Many a small but fucking scary fire would start in this fashion, so after a while I didn’t even bother doing that. Swish swish swirly swirly hands and bubbles in the detergent and hot water. Then I would wring them out as best as I could and place them on the stove. When we couldn’t pay the gas bill anymore, even that was useless. So I’d either wear them wet (in warmer weather) or wear the same clothes for days on end, underwear included. I suppose you could say I got sort of a reputation. Sometimes, I would fish my cleanest dirty shirt out of the bathroom hamper and go with that for the day. This hamper was vile as a litter box, and was never empty. Always the empty bottles, the plaid pants, the striped shirts, the underpants.

So getting dressed and undressed in front of my peers was something I didn’t feel very good about, but the incident I am recalling was the one day I actually took a shower after another strenuous session of dodge-ball. The shower was more or less pointless, as I had never thought to bring a change of clothes. I pretty much wore the same already spent wardrobe in gym class as I did in every other class. It must have been some scent. That was my reputation. It had been since I started puberty. Someone who was unclean. Easily dismissed.

But no one dismissed me when I sang.

On this day I was trying to hide my dirty clothes from one Kevin Harbison, a muscular football player. We had known each other in passing since the 9th grade, with not so much as a word between us. Alone in our locker pod, as I stood naked and trying to be as small as I could be,  he began, wordlessly, emotionless, and looking nowhere, punching my arm. Over and over, harder and harder.  it came out of nowhere. And all I could do was ask him to stop. Which I did. But he wasn’t communicating or seemingly accepting communication. I replay it in my mind over and over, still, today, if the mood strikes me. And with all this talk lately about bullying, it came around again.

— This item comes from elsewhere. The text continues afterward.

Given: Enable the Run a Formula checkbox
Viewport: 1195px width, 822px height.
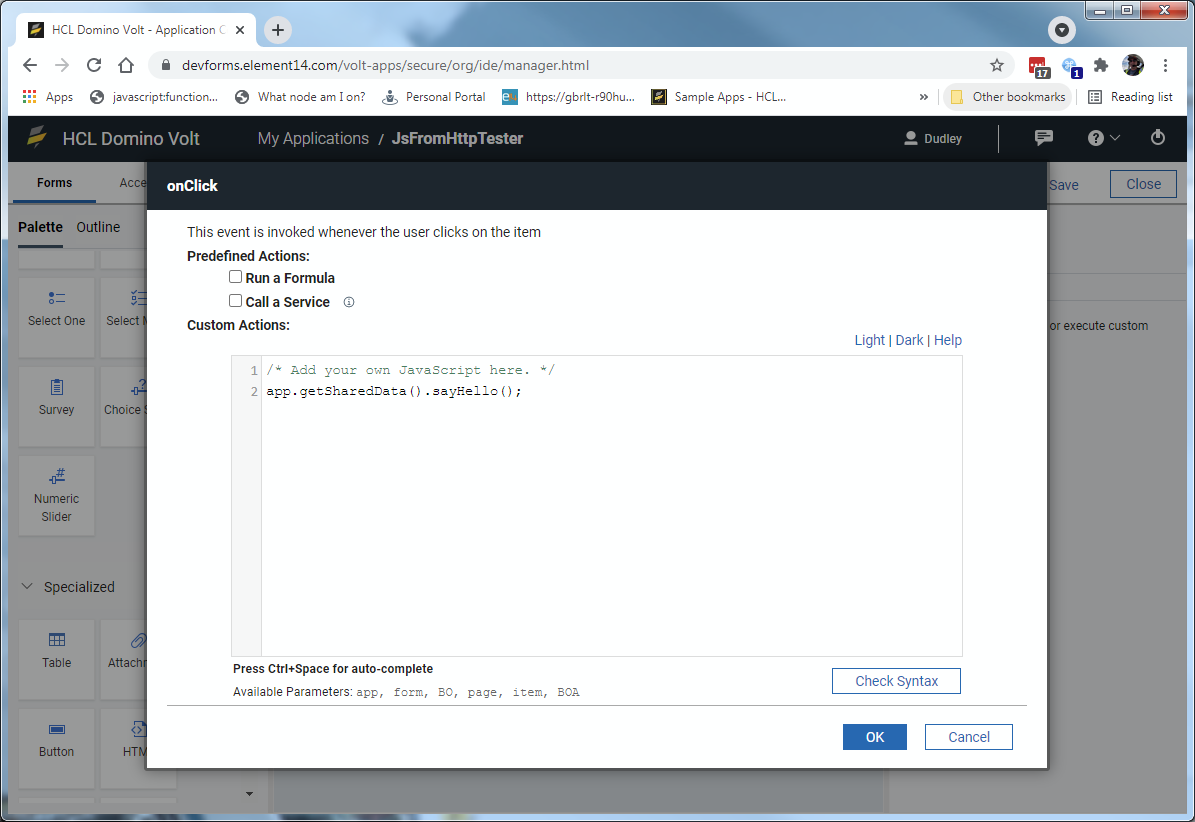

Soon, I sensed a gathering crowd of boys, silent. No cheering, no words at all. Silent. Was it 30 seconds? 5 minutes? I couldn’t say. I didn’t fight back. I had no clothes on, and I would have rather taken a fist to my arm repeatedly than show my more-yellow-than-white underpants in an attempt to dress myself at least. Why was he doing this? Where were the coaches? Was I being taught a lesson to toughen me up? The utter solitude hurt more than any beating could. And when he was done, as my face flushed with embarrassment and disgrace, I stumbled off to music class. And I don’t think I ever saw Kevin Harbison again.

Sometimes, when the caffeine buzz dissipates, when the din of office machinery wanes and the kids have gone to bed, I think about Kevin Harbison. What would I do differently? What would I say to him if I saw him? How much better would it have been if I felt that first punch and lurched into a violent rage, causing prison-style violence on his person so that he would never EVER do this to someone else?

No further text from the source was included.